It has been about a month since the last earnings report for NiSource (NI). Shares have lost about 0.1% in that time frame, outperforming the S&P 500.
Will the recent negative trend continue leading up to its next earnings release, or is NiSource due for a breakout? Before we dive into how investors and analysts have reacted as of late, let's take a quick look at its most recent earnings report in order to get a better handle on the important drivers.
NiSource Q1 Earnings and Revenues Surpass Estimates
NiSource delivered operating earnings of 82 cents per share in first-quarter 2019, beating the Zacks Consensus Estimate of 77 cents by 6.5%. The bottom line also increased 6.5% from the year-ago quarter’s tally. The upside was primarily driven by the company’s continued execution of long-term utility infrastructure modernization programs.
On a GAAP basis, the company reported earnings of 55 cents compared with 82 cents in the prior-year quarter.
NiSource generated operating revenues of $1,858.1 million in first-quarter 2019, which outpaced the Zacks Consensus Estimate of $1,841 million by 1%. The top line also increased 6% from $1,752.2 million recorded in the year-ago quarter.
Highlights of the Release
Total operating expenses in the quarter under review increased 8.8% year over year to $681.5 million.
Total interest expenses in the reported quarter increased 2.7% from the prior-year quarter’s figure to $95.6 million.
NiSource's cash and cash equivalents as of Mar 31, 2019, were $151 million, up from $112.8 million as of Dec 31, 2018.
Long-term debts (excluding amounts due within a year) as of Mar 31, 2019, were $7,110.1 million compared with $7,105.4 million as of Dec 31, 2018.
Net cash provided from operating activities in the first quarter was $399.1 million, up from $388.2 million in the prior-year quarter.
For 2019, NiSource reaffirmed investment guidance in the range of $1.6-$1.7 billion. Management projects 2019 EPS in the range of $1.27-$1.33. The mid-point of $1.30 is in line with the current Zacks Consensus Estimate.
NiSource expects its earnings and dividend to increase by 5% to 7% annually from 2019 through 2022. The company expects to make capital investments of $1.6-$2.0 billion annually from 2020 to 2022 time period.
How Have Estimates Been Moving Since Then?

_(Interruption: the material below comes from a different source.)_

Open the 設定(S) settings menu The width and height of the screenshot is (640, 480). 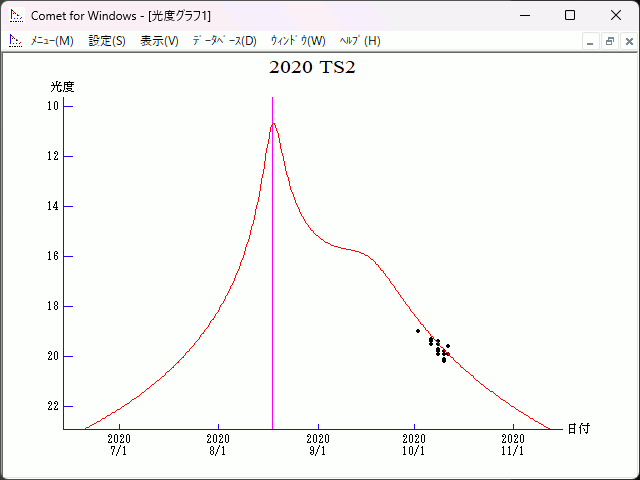point(107,41)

It turns out, fresh estimates have trended downward during the past month. The consensus estimate has shifted -23.81% due to these changes.
Currently, NiSource has a nice Growth Score of B, a grade with the same score on the momentum front. Charting a somewhat similar path, the stock was allocated a grade of C on the value side, putting it in the middle 20% for this investment strategy.
Overall, the stock has an aggregate VGM Score of B. If you aren't focused on one strategy, this score is the one you should be interested in.
Estimates have been broadly trending downward for the stock, and the magnitude of this revision indicates a downward shift. Notably, NiSource has a Zacks Rank #3 (Hold). We expect an in-line return from the stock in the next few months.